- **REQUIREMENT**
The answer must restate every record word for word.

- **DATASET RECORDS**
+ + + + + + +

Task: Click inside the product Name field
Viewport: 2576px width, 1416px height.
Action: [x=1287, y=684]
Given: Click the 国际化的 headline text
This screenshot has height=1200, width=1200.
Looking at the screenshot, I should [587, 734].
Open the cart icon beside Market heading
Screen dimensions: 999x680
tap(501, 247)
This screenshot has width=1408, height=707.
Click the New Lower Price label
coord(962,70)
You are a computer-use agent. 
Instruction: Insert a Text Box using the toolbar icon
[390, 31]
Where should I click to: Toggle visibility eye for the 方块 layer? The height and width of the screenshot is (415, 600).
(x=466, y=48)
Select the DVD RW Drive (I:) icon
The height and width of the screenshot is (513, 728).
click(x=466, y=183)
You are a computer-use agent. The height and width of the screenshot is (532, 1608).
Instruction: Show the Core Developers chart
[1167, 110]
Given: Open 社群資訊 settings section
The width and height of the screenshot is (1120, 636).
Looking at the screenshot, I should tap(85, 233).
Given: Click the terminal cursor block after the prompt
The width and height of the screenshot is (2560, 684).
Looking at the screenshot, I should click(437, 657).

+ + + + + + +

- **EXERCISE RESPONSE**
Task: Click inside the product Name field
Viewport: 2576px width, 1416px height.
Action: [x=1287, y=684]
Given: Click the 国际化的 headline text
This screenshot has height=1200, width=1200.
Looking at the screenshot, I should [587, 734].
Open the cart icon beside Market heading
Screen dimensions: 999x680
tap(501, 247)
This screenshot has width=1408, height=707.
Click the New Lower Price label
coord(962,70)
You are a computer-use agent. 
Instruction: Insert a Text Box using the toolbar icon
[390, 31]
Where should I click to: Toggle visibility eye for the 方块 layer? The height and width of the screenshot is (415, 600).
(x=466, y=48)
Select the DVD RW Drive (I:) icon
The height and width of the screenshot is (513, 728).
click(x=466, y=183)
You are a computer-use agent. The height and width of the screenshot is (532, 1608).
Instruction: Show the Core Developers chart
[1167, 110]
Given: Open 社群資訊 settings section
The width and height of the screenshot is (1120, 636).
Looking at the screenshot, I should tap(85, 233).
Given: Click the terminal cursor block after the prompt
The width and height of the screenshot is (2560, 684).
Looking at the screenshot, I should click(437, 657).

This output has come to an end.